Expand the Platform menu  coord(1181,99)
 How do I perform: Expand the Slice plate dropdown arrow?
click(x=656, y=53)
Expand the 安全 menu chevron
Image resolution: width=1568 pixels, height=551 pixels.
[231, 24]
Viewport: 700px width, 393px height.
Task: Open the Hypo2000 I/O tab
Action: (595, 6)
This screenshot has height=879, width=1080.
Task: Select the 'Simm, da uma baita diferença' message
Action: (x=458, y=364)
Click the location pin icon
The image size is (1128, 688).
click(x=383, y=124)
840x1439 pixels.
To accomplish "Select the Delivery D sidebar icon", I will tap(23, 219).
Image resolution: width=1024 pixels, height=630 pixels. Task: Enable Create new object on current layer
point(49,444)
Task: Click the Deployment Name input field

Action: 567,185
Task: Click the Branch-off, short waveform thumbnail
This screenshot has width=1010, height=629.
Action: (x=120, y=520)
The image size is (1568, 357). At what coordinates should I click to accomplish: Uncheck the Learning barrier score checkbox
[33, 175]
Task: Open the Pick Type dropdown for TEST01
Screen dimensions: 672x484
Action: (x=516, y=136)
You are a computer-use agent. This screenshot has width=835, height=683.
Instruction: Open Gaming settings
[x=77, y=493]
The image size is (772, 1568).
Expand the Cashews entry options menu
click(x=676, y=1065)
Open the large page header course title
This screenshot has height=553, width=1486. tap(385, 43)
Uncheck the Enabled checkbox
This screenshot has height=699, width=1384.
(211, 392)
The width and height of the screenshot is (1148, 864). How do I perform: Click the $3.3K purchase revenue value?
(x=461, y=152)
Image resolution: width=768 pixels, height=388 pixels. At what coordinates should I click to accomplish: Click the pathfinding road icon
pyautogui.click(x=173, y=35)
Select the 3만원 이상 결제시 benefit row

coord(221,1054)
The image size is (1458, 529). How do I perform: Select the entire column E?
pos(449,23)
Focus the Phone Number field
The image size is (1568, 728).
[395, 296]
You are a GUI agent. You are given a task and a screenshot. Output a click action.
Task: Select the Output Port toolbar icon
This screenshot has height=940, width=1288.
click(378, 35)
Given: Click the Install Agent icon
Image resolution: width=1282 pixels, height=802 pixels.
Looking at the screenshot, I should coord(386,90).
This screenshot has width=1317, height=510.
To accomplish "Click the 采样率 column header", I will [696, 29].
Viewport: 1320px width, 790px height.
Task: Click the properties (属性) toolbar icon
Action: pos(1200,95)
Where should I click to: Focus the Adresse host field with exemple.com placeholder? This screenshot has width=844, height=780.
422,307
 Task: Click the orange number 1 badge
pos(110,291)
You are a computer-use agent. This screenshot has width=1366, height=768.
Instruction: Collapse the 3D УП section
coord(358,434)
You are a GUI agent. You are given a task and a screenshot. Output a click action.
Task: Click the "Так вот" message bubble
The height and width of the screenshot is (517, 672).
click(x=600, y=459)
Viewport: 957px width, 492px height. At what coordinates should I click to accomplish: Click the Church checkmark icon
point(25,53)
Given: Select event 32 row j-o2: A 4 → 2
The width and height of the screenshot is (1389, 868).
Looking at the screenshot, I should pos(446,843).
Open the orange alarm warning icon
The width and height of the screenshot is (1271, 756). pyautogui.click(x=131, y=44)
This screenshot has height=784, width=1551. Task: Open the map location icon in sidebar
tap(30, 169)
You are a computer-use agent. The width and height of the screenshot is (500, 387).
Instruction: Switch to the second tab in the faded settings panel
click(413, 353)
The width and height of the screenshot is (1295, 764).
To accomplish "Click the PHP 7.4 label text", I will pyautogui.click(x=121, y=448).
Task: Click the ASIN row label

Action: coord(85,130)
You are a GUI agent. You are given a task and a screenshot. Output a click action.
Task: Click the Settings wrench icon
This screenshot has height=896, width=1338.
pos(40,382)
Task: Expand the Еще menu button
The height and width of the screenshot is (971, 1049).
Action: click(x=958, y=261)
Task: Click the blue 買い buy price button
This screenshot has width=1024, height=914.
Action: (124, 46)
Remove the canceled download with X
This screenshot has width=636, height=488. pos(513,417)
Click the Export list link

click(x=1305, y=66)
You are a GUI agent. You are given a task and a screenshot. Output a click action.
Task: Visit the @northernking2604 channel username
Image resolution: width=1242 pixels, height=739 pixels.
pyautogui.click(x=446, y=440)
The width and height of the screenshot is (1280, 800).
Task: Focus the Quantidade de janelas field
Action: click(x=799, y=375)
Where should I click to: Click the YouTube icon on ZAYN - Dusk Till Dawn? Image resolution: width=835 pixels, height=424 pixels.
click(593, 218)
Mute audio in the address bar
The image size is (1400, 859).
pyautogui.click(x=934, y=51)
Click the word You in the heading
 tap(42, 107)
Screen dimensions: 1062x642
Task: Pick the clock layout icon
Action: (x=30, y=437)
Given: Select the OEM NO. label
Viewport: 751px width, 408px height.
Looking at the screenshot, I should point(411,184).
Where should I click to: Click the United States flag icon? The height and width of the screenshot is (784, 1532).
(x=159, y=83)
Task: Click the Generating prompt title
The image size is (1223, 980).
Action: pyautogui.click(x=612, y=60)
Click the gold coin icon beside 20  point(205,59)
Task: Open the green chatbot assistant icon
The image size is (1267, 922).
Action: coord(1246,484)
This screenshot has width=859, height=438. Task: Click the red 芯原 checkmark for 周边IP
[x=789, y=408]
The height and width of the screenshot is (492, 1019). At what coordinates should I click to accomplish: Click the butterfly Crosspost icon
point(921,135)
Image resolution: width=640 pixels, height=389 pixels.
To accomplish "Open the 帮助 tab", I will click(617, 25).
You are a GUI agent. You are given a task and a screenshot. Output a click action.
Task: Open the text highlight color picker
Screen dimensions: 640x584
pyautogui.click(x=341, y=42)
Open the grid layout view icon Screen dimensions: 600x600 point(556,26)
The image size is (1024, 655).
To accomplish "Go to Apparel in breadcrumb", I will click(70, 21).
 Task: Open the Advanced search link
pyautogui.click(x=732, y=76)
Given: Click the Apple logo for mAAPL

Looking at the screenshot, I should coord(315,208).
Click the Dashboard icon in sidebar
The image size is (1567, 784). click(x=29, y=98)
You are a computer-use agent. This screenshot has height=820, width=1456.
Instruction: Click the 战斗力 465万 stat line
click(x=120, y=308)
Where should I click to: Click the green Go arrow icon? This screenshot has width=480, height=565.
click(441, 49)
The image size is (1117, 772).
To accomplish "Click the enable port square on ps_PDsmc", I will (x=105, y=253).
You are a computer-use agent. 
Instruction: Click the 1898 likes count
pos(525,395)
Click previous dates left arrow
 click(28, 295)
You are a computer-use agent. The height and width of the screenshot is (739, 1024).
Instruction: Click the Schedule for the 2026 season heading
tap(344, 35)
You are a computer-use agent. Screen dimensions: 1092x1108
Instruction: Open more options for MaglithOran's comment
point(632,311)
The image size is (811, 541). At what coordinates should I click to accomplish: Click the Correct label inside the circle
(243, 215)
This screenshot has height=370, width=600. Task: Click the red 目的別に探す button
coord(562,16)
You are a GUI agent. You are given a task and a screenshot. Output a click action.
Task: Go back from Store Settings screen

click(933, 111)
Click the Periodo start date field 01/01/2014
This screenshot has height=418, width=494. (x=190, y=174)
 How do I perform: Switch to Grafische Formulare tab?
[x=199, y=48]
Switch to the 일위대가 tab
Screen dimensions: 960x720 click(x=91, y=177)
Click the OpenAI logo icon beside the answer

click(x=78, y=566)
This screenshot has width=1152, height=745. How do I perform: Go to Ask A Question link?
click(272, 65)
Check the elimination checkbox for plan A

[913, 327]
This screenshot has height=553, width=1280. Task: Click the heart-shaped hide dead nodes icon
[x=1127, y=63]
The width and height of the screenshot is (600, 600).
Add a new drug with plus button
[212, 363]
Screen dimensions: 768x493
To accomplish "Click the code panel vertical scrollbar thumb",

------------------------------

HOW TO COMPLETE THIS TASK:
Using the data above, reproduce exactly the lines between those holding "Task: Select the Output Port toolbar icon" and "Given: Select event 32 row j-o2: A 4 → 2", inclusive, and no others.

COMPLETED EXERCISE:
Task: Select the Output Port toolbar icon
This screenshot has height=940, width=1288.
click(378, 35)
Given: Click the Install Agent icon
Image resolution: width=1282 pixels, height=802 pixels.
Looking at the screenshot, I should coord(386,90).
This screenshot has width=1317, height=510.
To accomplish "Click the 采样率 column header", I will [696, 29].
Viewport: 1320px width, 790px height.
Task: Click the properties (属性) toolbar icon
Action: pos(1200,95)
Where should I click to: Focus the Adresse host field with exemple.com placeholder? This screenshot has width=844, height=780.
422,307
 Task: Click the orange number 1 badge
pos(110,291)
You are a computer-use agent. This screenshot has width=1366, height=768.
Instruction: Collapse the 3D УП section
coord(358,434)
You are a GUI agent. You are given a task and a screenshot. Output a click action.
Task: Click the "Так вот" message bubble
The height and width of the screenshot is (517, 672).
click(x=600, y=459)
Viewport: 957px width, 492px height. At what coordinates should I click to accomplish: Click the Church checkmark icon
point(25,53)
Given: Select event 32 row j-o2: A 4 → 2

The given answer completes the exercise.